Mystik im Alltag

Aller Anfang ist schwer“ – auch bei dieser Reihe: das unbeschriebene weiße Blatt, das leere Computerfeld, die vielgesichtigen Adressaten, das unendlich weite Themenfeld. Es geht ja schließlich um Alles und Nichts, um All-tag wortwörtlich und das in seiner mystischen Tiefendimension. Wo anfangen? Wie den Einstieg finden? Natürlich im Hier und Jetzt. Wo denn sonst? Also beim Geheimnis des Anfangens: Premiere alltäglich.

„Aller Anfang ist leicht.“ Wir kommen von weit her, und wie viele Anfänge haben wir schon hinter uns und in uns. Der erste Geburtsschrei, der erste Schluck an der Mutterbrust, zum ersten Mal auf den eigenen Beinen, das erste Nein und das Ich-Sagen, der Schulanfang, die erste Liebe – lauter Premieren und Initiationen. Zuvor war das alles nicht, und auf einmal ist es in der Welt, zum ersten Mal. So war es, so wird es immer sein, solange wir leben. So ist es jetzt, beim Beginn dieser Reihe.

„Im Anfang steht worthafter Geist. Denn worthafter Geist geht nach Gott. Gott selber ist worthafter Geist. Von Anfang an geht er nach Gott“ (Joh 1,1f). So beginnt das große Schöpfungslied auf Christus in der Übersetzung Eugen Drewermanns. Alles trägt demnach das Kennzeichen eines göttlichen Versprechens. Groß werden deshalb am Beginn der alten Bibelhandschriften die Initiale geschrieben. In jedem Zauber, der dem Anfang bekanntlich innewohnt, klingt das Geheimnis der Schöpfung im Ganzen an, das Geheimnis der Menschwerdung, das Wunder des Anfangs. Das Schöpfungslied auf Christus am Beginn des vierten Evangeliums intoniert dieses Geschenk des Daseins im Ganzen und im Einzelnen.

Der Philosoph Friedrich Wilhelm Schelling sagte vom Geheimnis, das wir Gott nennen: „Er ist der, der anfangen kann.“ Nicht nur etwas kann er anfangen, mit sich und mit uns – nein es gilt absolut: Er ist das Beginnen vor und in allem Beginnen. Viel zu selbstverständlich nehmen wir es, wenn wir mit uns etwas (oder nichts) anfangen können. Bei Licht besehen ist es unglaublich. Schwer und leicht – erst wenn der Anfang geglückt ist, können wir erahnen, wie alles wäre, wenn er nicht gelungen wäre.

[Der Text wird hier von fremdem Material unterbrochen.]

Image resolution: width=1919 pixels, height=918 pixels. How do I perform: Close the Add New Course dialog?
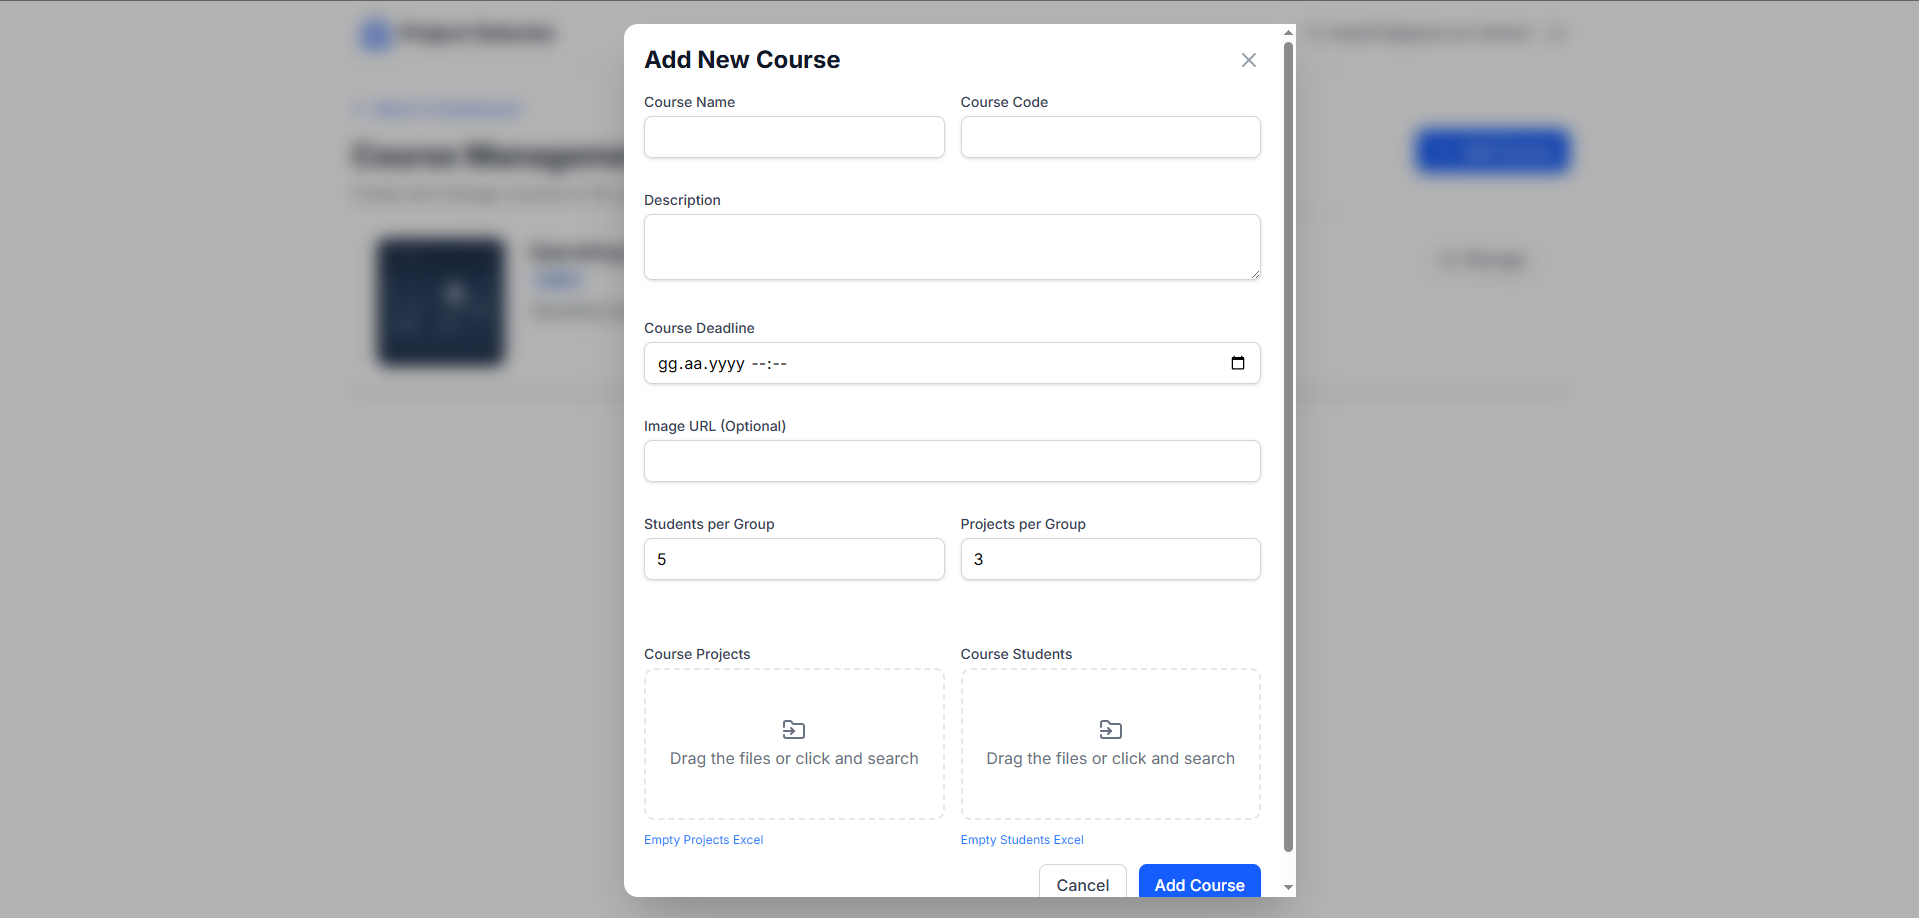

„Mystik im Alltag“ – das wird sich also nur erschließen lassen beim Ankommen im Hier und Jetzt. Aber nicht bei Null fangen wir an. Im Reichtum der Lebensund Glaubensgeschichten liegen die Schätze schon parat. Immer wieder gilt es in dieser Reihe, in die „Hausapotheke der Menschheit“ zu gehen – so nannte Heinrich Heine die Bibel – und sich darin bedienen zu lassen. Schier unerschöpflich sind die Erfahrungen und Texte der Glaubensgeschichte seitdem, der christlichen und kirchlichen besonders. Und in allem die Einladung, den All-tag zu heiligen. „Höre nie auf, anzufangen, fange nie an, aufzuhören“ – aus diesem Reichtum von Alltag und Mystik gilt es zu schöpfen. Also machen wir es fortan Woche für Woche wie der Mönchsvater Pior. Er war einer, der „jeden Tag einen Anfang machte“.